>> START

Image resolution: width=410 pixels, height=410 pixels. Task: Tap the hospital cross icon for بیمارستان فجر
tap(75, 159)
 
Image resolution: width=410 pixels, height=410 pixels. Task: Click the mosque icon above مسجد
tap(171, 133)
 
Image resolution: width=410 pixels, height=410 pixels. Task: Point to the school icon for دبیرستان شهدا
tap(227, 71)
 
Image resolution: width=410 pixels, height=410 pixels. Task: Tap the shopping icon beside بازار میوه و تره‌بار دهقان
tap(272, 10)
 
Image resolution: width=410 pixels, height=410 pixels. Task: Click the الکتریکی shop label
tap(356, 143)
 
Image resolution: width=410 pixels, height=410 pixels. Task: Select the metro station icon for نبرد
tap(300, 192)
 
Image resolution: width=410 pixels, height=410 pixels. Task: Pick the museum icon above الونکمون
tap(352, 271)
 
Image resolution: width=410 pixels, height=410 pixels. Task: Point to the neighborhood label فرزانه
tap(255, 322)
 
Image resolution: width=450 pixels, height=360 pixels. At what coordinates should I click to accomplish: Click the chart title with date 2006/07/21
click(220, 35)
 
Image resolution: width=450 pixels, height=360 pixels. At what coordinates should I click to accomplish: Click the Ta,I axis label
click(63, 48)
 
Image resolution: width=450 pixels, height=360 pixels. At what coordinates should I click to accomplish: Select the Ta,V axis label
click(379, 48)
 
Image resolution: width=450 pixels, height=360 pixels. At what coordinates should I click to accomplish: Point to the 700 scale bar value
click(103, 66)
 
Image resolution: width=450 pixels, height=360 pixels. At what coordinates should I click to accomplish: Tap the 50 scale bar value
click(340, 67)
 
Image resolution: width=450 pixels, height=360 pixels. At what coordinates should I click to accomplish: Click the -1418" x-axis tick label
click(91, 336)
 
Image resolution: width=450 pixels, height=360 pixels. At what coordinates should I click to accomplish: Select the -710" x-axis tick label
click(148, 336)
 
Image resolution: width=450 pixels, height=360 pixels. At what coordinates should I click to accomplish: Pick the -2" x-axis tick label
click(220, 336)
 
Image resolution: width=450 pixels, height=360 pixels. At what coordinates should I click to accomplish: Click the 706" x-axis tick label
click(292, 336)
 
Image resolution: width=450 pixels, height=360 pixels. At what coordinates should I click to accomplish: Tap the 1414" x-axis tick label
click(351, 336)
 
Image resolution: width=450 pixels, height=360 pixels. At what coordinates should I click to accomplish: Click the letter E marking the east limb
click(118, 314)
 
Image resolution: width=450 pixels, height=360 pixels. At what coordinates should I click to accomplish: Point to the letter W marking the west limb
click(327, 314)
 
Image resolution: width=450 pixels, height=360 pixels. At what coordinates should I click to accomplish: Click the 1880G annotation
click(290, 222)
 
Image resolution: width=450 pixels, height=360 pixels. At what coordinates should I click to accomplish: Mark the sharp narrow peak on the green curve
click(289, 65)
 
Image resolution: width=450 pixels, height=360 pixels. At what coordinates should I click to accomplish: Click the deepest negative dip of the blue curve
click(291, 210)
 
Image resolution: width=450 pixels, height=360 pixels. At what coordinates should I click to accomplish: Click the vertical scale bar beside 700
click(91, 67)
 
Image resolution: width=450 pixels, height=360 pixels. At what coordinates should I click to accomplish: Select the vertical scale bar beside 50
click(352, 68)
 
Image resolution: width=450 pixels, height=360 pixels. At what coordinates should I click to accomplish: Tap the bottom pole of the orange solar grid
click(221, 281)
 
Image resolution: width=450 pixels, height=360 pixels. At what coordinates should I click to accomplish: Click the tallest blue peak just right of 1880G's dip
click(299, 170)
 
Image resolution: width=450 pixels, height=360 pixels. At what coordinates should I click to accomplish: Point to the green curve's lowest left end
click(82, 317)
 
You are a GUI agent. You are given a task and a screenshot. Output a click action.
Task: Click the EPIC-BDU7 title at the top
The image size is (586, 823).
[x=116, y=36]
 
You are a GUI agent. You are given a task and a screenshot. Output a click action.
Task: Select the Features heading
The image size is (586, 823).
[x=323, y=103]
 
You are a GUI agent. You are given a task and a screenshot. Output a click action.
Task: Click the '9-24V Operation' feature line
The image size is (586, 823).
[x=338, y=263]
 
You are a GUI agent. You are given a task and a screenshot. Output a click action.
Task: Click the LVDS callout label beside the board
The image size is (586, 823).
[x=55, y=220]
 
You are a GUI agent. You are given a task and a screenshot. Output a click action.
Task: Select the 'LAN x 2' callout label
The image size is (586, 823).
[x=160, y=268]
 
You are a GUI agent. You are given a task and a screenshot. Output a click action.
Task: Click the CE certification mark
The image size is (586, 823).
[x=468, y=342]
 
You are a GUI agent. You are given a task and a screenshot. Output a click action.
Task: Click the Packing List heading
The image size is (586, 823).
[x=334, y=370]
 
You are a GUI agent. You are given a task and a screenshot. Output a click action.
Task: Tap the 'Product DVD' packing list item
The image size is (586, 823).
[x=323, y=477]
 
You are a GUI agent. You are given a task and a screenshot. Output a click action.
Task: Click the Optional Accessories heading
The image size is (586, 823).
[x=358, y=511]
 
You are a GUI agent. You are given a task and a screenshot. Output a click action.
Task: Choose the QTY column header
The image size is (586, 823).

>> END

> CHALLENGE: Put every line of the material above into a JSON list of strings, one string per line, and leave out the blank lines.

> SOLUTION FOR THIS EXERCISE:
[
  "Image resolution: width=410 pixels, height=410 pixels. Task: Tap the hospital cross icon for بیمارستان فجر",
  "tap(75, 159)",
  "Image resolution: width=410 pixels, height=410 pixels. Task: Click the mosque icon above مسجد",
  "tap(171, 133)",
  "Image resolution: width=410 pixels, height=410 pixels. Task: Point to the school icon for دبیرستان شهدا",
  "tap(227, 71)",
  "Image resolution: width=410 pixels, height=410 pixels. Task: Tap the shopping icon beside بازار میوه و تره‌بار دهقان",
  "tap(272, 10)",
  "Image resolution: width=410 pixels, height=410 pixels. Task: Click the الکتریکی shop label",
  "tap(356, 143)",
  "Image resolution: width=410 pixels, height=410 pixels. Task: Select the metro station icon for نبرد",
  "tap(300, 192)",
  "Image resolution: width=410 pixels, height=410 pixels. Task: Pick the museum icon above الونکمون",
  "tap(352, 271)",
  "Image resolution: width=410 pixels, height=410 pixels. Task: Point to the neighborhood label فرزانه",
  "tap(255, 322)",
  "Image resolution: width=450 pixels, height=360 pixels. At what coordinates should I click to accomplish: Click the chart title with date 2006/07/21",
  "click(220, 35)",
  "Image resolution: width=450 pixels, height=360 pixels. At what coordinates should I click to accomplish: Click the Ta,I axis label",
  "click(63, 48)",
  "Image resolution: width=450 pixels, height=360 pixels. At what coordinates should I click to accomplish: Select the Ta,V axis label",
  "click(379, 48)",
  "Image resolution: width=450 pixels, height=360 pixels. At what coordinates should I click to accomplish: Point to the 700 scale bar value",
  "click(103, 66)",
  "Image resolution: width=450 pixels, height=360 pixels. At what coordinates should I click to accomplish: Tap the 50 scale bar value",
  "click(340, 67)",
  "Image resolution: width=450 pixels, height=360 pixels. At what coordinates should I click to accomplish: Click the -1418\" x-axis tick label",
  "click(91, 336)",
  "Image resolution: width=450 pixels, height=360 pixels. At what coordinates should I click to accomplish: Select the -710\" x-axis tick label",
  "click(148, 336)",
  "Image resolution: width=450 pixels, height=360 pixels. At what coordinates should I click to accomplish: Pick the -2\" x-axis tick label",
  "click(220, 336)",
  "Image resolution: width=450 pixels, height=360 pixels. At what coordinates should I click to accomplish: Click the 706\" x-axis tick label",
  "click(292, 336)",
  "Image resolution: width=450 pixels, height=360 pixels. At what coordinates should I click to accomplish: Tap the 1414\" x-axis tick label",
  "click(351, 336)",
  "Image resolution: width=450 pixels, height=360 pixels. At what coordinates should I click to accomplish: Click the letter E marking the east limb",
  "click(118, 314)",
  "Image resolution: width=450 pixels, height=360 pixels. At what coordinates should I click to accomplish: Point to the letter W marking the west limb",
  "click(327, 314)",
  "Image resolution: width=450 pixels, height=360 pixels. At what coordinates should I click to accomplish: Click the 1880G annotation",
  "click(290, 222)",
  "Image resolution: width=450 pixels, height=360 pixels. At what coordinates should I click to accomplish: Mark the sharp narrow peak on the green curve",
  "click(289, 65)",
  "Image resolution: width=450 pixels, height=360 pixels. At what coordinates should I click to accomplish: Click the deepest negative dip of the blue curve",
  "click(291, 210)",
  "Image resolution: width=450 pixels, height=360 pixels. At what coordinates should I click to accomplish: Click the vertical scale bar beside 700",
  "click(91, 67)",
  "Image resolution: width=450 pixels, height=360 pixels. At what coordinates should I click to accomplish: Select the vertical scale bar beside 50",
  "click(352, 68)",
  "Image resolution: width=450 pixels, height=360 pixels. At what coordinates should I click to accomplish: Tap the bottom pole of the orange solar grid",
  "click(221, 281)",
  "Image resolution: width=450 pixels, height=360 pixels. At what coordinates should I click to accomplish: Click the tallest blue peak just right of 1880G's dip",
  "click(299, 170)",
  "Image resolution: width=450 pixels, height=360 pixels. At what coordinates should I click to accomplish: Point to the green curve's lowest left end",
  "click(82, 317)",
  "You are a GUI agent. You are given a task and a screenshot. Output a click action.",
  "Task: Click the EPIC-BDU7 title at the top",
  "The image size is (586, 823).",
  "[x=116, y=36]",
  "You are a GUI agent. You are given a task and a screenshot. Output a click action.",
  "Task: Select the Features heading",
  "The image size is (586, 823).",
  "[x=323, y=103]",
  "You are a GUI agent. You are given a task and a screenshot. Output a click action.",
  "Task: Click the '9-24V Operation' feature line",
  "The image size is (586, 823).",
  "[x=338, y=263]",
  "You are a GUI agent. You are given a task and a screenshot. Output a click action.",
  "Task: Click the LVDS callout label beside the board",
  "The image size is (586, 823).",
  "[x=55, y=220]",
  "You are a GUI agent. You are given a task and a screenshot. Output a click action.",
  "Task: Select the 'LAN x 2' callout label",
  "The image size is (586, 823).",
  "[x=160, y=268]",
  "You are a GUI agent. You are given a task and a screenshot. Output a click action.",
  "Task: Click the CE certification mark",
  "The image size is (586, 823).",
  "[x=468, y=342]",
  "You are a GUI agent. You are given a task and a screenshot. Output a click action.",
  "Task: Click the Packing List heading",
  "The image size is (586, 823).",
  "[x=334, y=370]",
  "You are a GUI agent. You are given a task and a screenshot. Output a click action.",
  "Task: Tap the 'Product DVD' packing list item",
  "The image size is (586, 823).",
  "[x=323, y=477]",
  "You are a GUI agent. You are given a task and a screenshot. Output a click action.",
  "Task: Click the Optional Accessories heading",
  "The image size is (586, 823).",
  "[x=358, y=511]",
  "You are a GUI agent. You are given a task and a screenshot. Output a click action.",
  "Task: Choose the QTY column header",
  "The image size is (586, 823)."
]